TEXT →

It's OK for pro cyclist to hate cycling - my affection for the sport has had ups and downs, too

Mark Cavendish being interviewed by a reporter.

I was out for a ride recently with my friend Bernard. The conversation turned to Sir Bradley Wiggins, a rider whom Bernard has always admired, all the way back to his junior pursuit world title in 1998. Sadly, he’s a bit less of a fan these days. “He says he hates cycling now,” said Bernard grumpily. “Can you imagine, hating cycling? You look at him riding a bike, the grace, the power. How could he hate that? He says he hated winning the Tour de France.” 

My first thought was that Wiggins has had quite a lot to go through and process in recent years and I’d be first in line to let him do that. I think there’s a lot of pressure on pro riders that it’s easy to overlook in a raging jealousy that they’re getting paid a fortune to ride their bikes, have fun, and live in Girona.

But there’s a long history of fans and media asking riders if they enjoy cycling, mainly so they can target anyone with the temerity to say anything other than yes. Chris Boardman had to clarify an interview where he said he didn’t like cycling as much as he liked winning. And I once watched a French reporter have the following exchange with Mark Cavendish: Reporter: “Do you like cycling?” Cavendish: “Like it, how?” Reporter: “Do you ride your bike to do the shopping?” All the blood drained out of my head in terror, and I was only standing next to her. My enthusiasm for an escape meant I became the first person ever to summon the willpower required to teleport.

Throws of love

It’s a curious demand to place on a pro rider, because there are plenty of amateurs whose relationship with cycling is less than simple. I asked Bernard to reminisce about his love of cycling at the moment a couple of years earlier when he had hurled his bike over a hedge into a field and implored a flock of sheep to come and trample on it. “I was loving it, mate,” he said. The time he gave up for two years and sold all his kit? “Never loved cycling more,” he said. (Only afterwards did it strike me that this might be exactly the case.)

Hobby worth hating

Another friend describes cycling as, “It’s my ’obby and I ’ates it,” which is playing for laughs but expresses a worldview that I tend to associate with time triallists above other disciplines. (Time triallists set themselves targets based on fantasy conjectures about their training and the efficacy of their latest shopping spree, and are disappointed when it does not come to pass. Time trialling is a rollercoaster ride of optimism and crushing letdown.)

GIVEN TASK A → According to the cycling column, in what year did Bradley Wiggins win his junior pursuit world title?

DATA SECTION →
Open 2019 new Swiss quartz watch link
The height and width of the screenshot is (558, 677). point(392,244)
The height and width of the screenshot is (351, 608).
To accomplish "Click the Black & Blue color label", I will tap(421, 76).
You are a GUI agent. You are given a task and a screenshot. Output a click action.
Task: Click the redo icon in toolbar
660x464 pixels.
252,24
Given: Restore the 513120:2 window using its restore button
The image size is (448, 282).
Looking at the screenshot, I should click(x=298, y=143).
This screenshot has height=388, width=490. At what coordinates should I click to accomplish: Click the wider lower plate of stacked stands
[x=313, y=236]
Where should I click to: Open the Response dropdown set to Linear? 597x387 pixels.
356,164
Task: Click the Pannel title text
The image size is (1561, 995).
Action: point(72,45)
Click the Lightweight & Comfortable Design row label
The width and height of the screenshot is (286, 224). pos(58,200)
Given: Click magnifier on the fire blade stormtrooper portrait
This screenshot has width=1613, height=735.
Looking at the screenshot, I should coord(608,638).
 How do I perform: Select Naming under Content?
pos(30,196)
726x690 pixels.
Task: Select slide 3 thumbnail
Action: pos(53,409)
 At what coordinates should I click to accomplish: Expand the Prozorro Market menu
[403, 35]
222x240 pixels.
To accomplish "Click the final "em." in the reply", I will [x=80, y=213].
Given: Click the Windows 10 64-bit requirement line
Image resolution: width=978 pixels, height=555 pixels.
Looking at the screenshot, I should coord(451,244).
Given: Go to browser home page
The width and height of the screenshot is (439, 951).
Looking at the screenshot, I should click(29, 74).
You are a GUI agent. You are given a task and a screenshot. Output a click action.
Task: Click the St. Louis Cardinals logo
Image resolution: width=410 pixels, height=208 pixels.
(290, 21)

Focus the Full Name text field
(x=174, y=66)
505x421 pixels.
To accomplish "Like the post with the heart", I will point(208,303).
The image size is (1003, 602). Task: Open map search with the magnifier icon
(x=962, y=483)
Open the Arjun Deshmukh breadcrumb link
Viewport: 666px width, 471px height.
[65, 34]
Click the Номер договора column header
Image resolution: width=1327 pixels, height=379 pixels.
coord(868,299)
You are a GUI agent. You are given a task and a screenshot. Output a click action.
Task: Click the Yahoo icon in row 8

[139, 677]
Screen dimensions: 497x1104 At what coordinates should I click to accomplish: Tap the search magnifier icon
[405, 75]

GIVEN TASK B → Repeat the entries word for word, beginning at the line that contains "Open the Arjun Deshmukh breadcrumb link" and stopping after the last line of the entries.

WRITTEN SOLUTION A → 1998

WRITTEN SOLUTION B →
Open the Arjun Deshmukh breadcrumb link
Viewport: 666px width, 471px height.
[65, 34]
Click the Номер договора column header
Image resolution: width=1327 pixels, height=379 pixels.
coord(868,299)
You are a GUI agent. You are given a task and a screenshot. Output a click action.
Task: Click the Yahoo icon in row 8

[139, 677]
Screen dimensions: 497x1104 At what coordinates should I click to accomplish: Tap the search magnifier icon
[405, 75]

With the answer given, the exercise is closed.